C’est un discours somme toute classique que le président de la République, Andry Rajoelina, a fait à la tribune de l’ONU lors de cette 77e session de l’Assemblée générale. Il a présenté un bilan exhaustif de l’action de son régime, parlant de ses réalisations. Point n’est besoin de revenir sur les différents points qui ont été développés, mais ils donnent une image idyllique de la situation de la Grande île. Sur place, on a l’impression de voir un pays en perpétuelle agitation. Les grèves et les contestations diverses montrent que le pouvoir a fort à faire pour assurer cette stabilité nécessaire au développement. La paix sociale n’est pour l’instant pas en péril et on sent une certaine tension se développer au sein de tous les secteurs. Les conditions de vie difficiles entraînent une frustration qui s’exprime au grand jour. Les hommes politiques de l’opposition ne se privent pas de parler des failles du pouvoir. Mais même si les remarques faites sont justifiées, elles n’ébranlent pas le système qui est verrouillé. La population continue de subir ces longs délestages qui perturbent le cours de son existence. Elle n’a plus d’autres ressources que d’exprimer sa rancœur sur les réseaux sociaux. Sur sa page Facebook, la Jirama se confond en excuses pour les désagréments causés, mais cela ne peut pas calmer les consommateurs qui ne peuvent que se résigner. Il est vrai que les conditions climatiques actuelles sont un frein à cette production d’électricité qui connaît déjà de multiples défaillances sur le plan technique. Sur un tout autre plan, la question du déroulement des prochaines élections, notamment la présidentielle, continue d’être soulevée par la représentante résidente de l’Union européenne qui insiste sur le suivi du financement des campagnes électorales. Le pouvoir fournit des réponses embarrassées à ce propos, mais on sent qu’il ne pourra pas se défiler sur ce point précis.
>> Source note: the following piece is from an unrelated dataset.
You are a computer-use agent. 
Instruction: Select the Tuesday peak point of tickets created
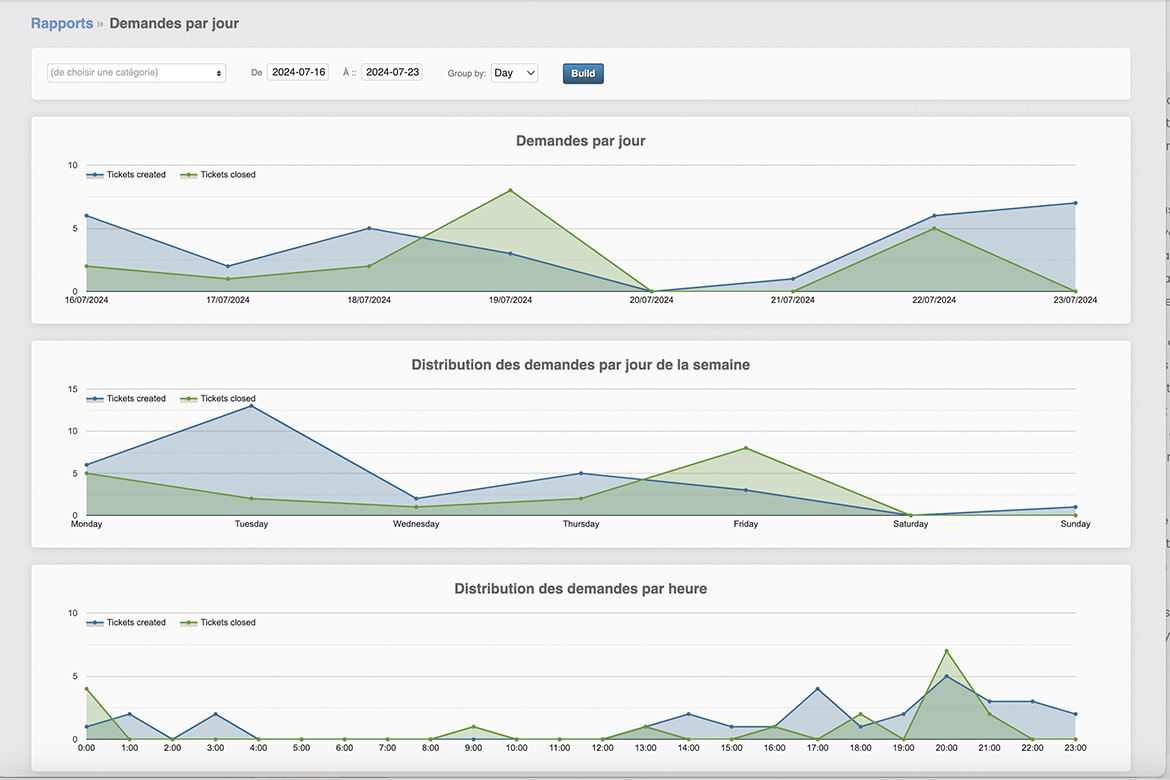[x=251, y=406]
Les médias du monde entier continuent de faire leurs gros titres sur l’évolution du conflit russo-ukrainien qui est devenu une opposition frontale entre l’Occident et la Russie. Les pays européens et les Américains soutiennent, autant diplomatiquement que matériellement, une Ukraine qui commence à reconquérir les parties de son territoire sous administration russe. L’armée de Vladimir Poutine a subi de nombreux revers et est très affaiblie. Le maître du Kremlin a décidé de décréter une mobilisation partielle qui touchera les réservistes. Il espère pouvoir mobiliser 300 000 hommes pour reconstituer une force armée capable d’aller de l’avant. Des référendums seront organisés dans les régions qui ont été conquises. À la tribune des Nations Unies, les orateurs des pays occidentaux n’ont pas mâché leurs mots sur la manière dont le président russe veut continuer les opérations spéciales commencées le 24 février dernier. Les analystes se perdent en conjectures à propos de la situation réelle à l’intérieur de la Russie. Ils n’ont fait que constater l’existence de premières manifestations de protestation contre la mobilisation partielle décrétée et les arrestations qui ont suivi, mais ils ne peuvent pas établir de prévisions sur la suite des événements.
L’avenir de la Grande île reste plus que jamais incertain. Les grèves et les contestations qui surgissent, un peu partout, entretiennent un malaise qui ne s’est jamais dissipé depuis la crise de la Covid et le passage des cyclones du début de l’année. C’est une mobilisation de toutes les forces vives qui permettra au pays de remonter doucement la pente. La situation est de plus en plus tendue sur le front intérieur.